Die Reso­nanz auf Lan­vin schien ver­hal­te­ner als sonst – zumin­dest in Deutsch­land. Ob es an Elbaz’ Ent­wür­fen lag? Oder läuft sich die Masche lang­sam tot? Schon geis­tert Tom Ford als nächs­ter H&M‑Designer durch die Blo­gos­phe­re. Gähn. Hier zehn Ideen, die wirk­lich Auf­se­hen erre­gen würden:
 
1. Kate Midd­le­ton: Der Hoch­zeits-Hype wird nur noch durch eine H&M‑Kampagne zu top­pen sein. Kates Braut­mo­den- und Evening-Kol­lek­ti­on wäre ein siche­rer Hit und wür­de Fami­lie Wind­sor drin­gend benö­tig­tes Geld in die Kas­se spülen.
 
2. Lady Gaga: Als Mode-Iko­ne eine nahe­lie­gen­de Opti­on. Eine Zusam­men­ar­beit könn­te an feh­len­den Kühl­te­ken in den H&M‑Stores scheitern.

3. Ange­la Mer­kel: Ihre far­ben­fro­he Bla­zer-Linie wäre sicher ein kom­mer­zi­el­ler Erfolg und wür­de H&M über­dies neue Ziel­grup­pen erschlie­ßen (Stich­wort: demo­gra­phi­scher Wandel). 

4. Abba: Sin­gen wol­len sie nicht mehr, aber zu einem Freund­schafts­dienst unter Lands­leu­ten wären Agne­t­ha, Björn, Ben­ny und Anna-Frid womög­lich zu bewe­gen. Der Style ist viel­leicht ein wenig zu Retro. Alter­na­ti­ve: Ikea (Stich­wort: schwe­di­sche Akronyme).

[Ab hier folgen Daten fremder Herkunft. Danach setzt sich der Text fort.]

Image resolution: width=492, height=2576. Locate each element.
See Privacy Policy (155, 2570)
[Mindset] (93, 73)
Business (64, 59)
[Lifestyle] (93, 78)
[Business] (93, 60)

5. Mark Zucker­berg: Der Face­book-Grün­der hat fast 1,9 Mil­lio­nen Freun­de – das ver­spricht ordent­li­che Stück­zah­len für sei­ne H&M‑Sportswear. Nur stil­echt mit Adiletten.

6. Jörg Kachel­mann: Hat sei­nen nach­läs­si­gen Grunge-Look gegen ein unschul­di­ges wei­ßes Sweat­shirt getauscht und mit dem Knast-Auf­ent­halt nicht nur Street Credi­bi­li­ty son­dern auch modisch gewon­nen. Bei der weib­li­chen Ziel­grup­pe scheint er anzu­kom­men (Stich­wort: Must-have).

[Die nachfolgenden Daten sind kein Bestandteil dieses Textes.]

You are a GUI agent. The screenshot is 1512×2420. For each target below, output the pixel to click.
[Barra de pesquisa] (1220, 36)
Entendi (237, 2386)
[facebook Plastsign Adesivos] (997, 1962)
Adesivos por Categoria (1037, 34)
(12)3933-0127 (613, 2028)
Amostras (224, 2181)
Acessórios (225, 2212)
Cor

7. Kim Jong-il: Der nord­ko­rea­ni­sche Dik­ta­tor könn­te H&M für eine über­fäl­li­ge Sym­pa­thie-Kam­pa­gne im Wes­ten nut­zen. Sein Mao-inspi­rier­ter Uni­form-Look wäre der Hit in allen kapi­ta­lis­ti­schen Fuß­gän­ger­zo­nen. Im Gegen­zug erhiel­te H&M als ein­zi­ger aus­län­di­scher Ein­zel­händ­ler die Expan­si­ons­rech­te in Nord-Korea. 

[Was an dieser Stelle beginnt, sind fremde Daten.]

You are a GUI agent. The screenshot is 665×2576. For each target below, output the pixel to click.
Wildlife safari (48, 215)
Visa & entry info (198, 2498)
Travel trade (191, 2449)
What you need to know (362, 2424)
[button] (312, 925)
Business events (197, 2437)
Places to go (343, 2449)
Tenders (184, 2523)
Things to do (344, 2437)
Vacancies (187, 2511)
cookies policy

8. Car­la Bruni: Dank H&M bekä­me nicht nur Sar­ko­zy ihre Wäsche zu sehen.

9. Jan-Ole Svens­son: Der lei­ten­de Tele­fo­nist im H&M‑Callcenter in Lön­ne­ber­ga bekommt die Chan­ce sei­nes Lebens. “Bei H&M heißt es immer: Wer kann, der darf.”

10. Bene­dikt XVI: Der Papst trägt Pra­da-Schu­he, kennt sich also aus. Und Jesus Chris­tus selbst ist nicht verfügbar.